The global default rate can only go one way from here
Data from Moody’s shows that the global high yield default rate fell to just 1.27% in September, the lowest rate since March 1995. The global default rate has now been below 2% for 25 consecutive months, the longest stretch since 1978 (when the high yield market didn’t really exist).
The steady decline in the default rate has been a bit of a surprise – indeed, Moody’s model has been predicting a rise in the default rate for about the last two years. The likely reason for the model’s error is that companies that would have gone bust in previous cycles have escaped this time. In this liquidity-fuelled cycle, investors have been perfectly happy to bend over backwards for companies. Covenants have been broken, which legally allows bond holders to bring in the receivers and sell the company’s assets to recover their money, but investors have instead been happy to waive these breaches. In a worryingly large number of cases, troubled companies have been able to borrow even more money from investors to help them out of a hole.
Events of the past few months have resulted in liquidity drying up, and this almost unlimited supply of funding looks to be a thing of the past. Banks have had severe trouble getting financing lately, let alone rickety junk issuers, and the default rate should tick up as bond investors start to rein in lending.
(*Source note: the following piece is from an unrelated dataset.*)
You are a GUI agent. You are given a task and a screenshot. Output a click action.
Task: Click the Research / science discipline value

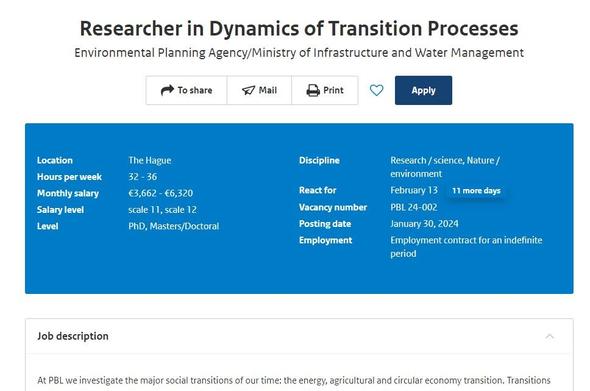(x=445, y=167)
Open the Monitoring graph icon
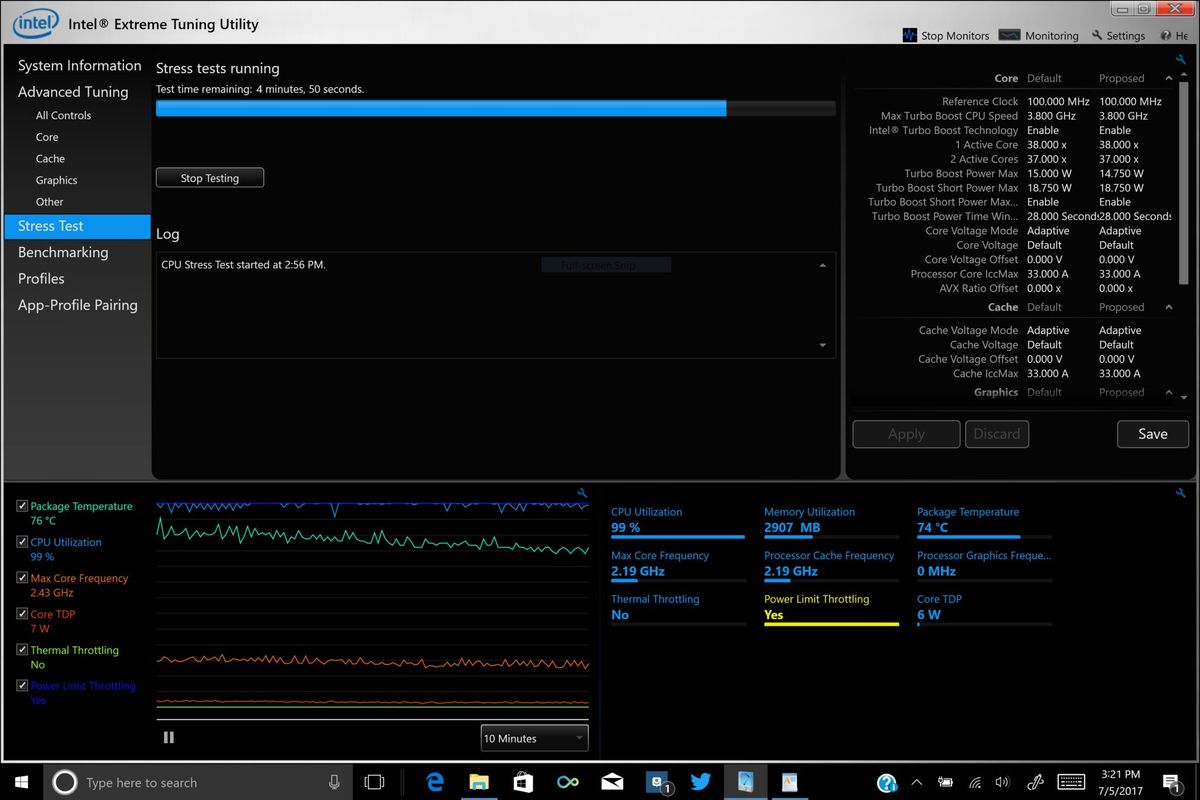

Another indicator that defaults should pick up is that US interest rates have peaked. This chart (click to enlarge) shows that the global default rate has traditionally risen (and sometimes significantly) following the last Fed rate hike of a cycle. The observation makes sense – when the Fed believes it’s time to start slashing rates, the economy is usually a mess and monetary policy is too tight. Tight monetary policy means that there is little liquidity, it is expensive for companies to raise new finance, interest payments are high, all of which causes companies to run into difficulty.
You get a similar story when you mark the high point of the US rate cycle on a graph of high yield spreads, which isn’t a shock seeing as spreads and defaults are closely correlated. As this chart shows (click to enlarge), spreads normally start widening just before the final Fed hike in the cycle. This time around though, spreads initially tightened following the final rate hike in June 2006, and the long-awaited sell off only started in June this year. High yield spreads are still very tight on an historical basis, probably because the default rate is still so low. Spreads should widen in tandem with a rising default rate.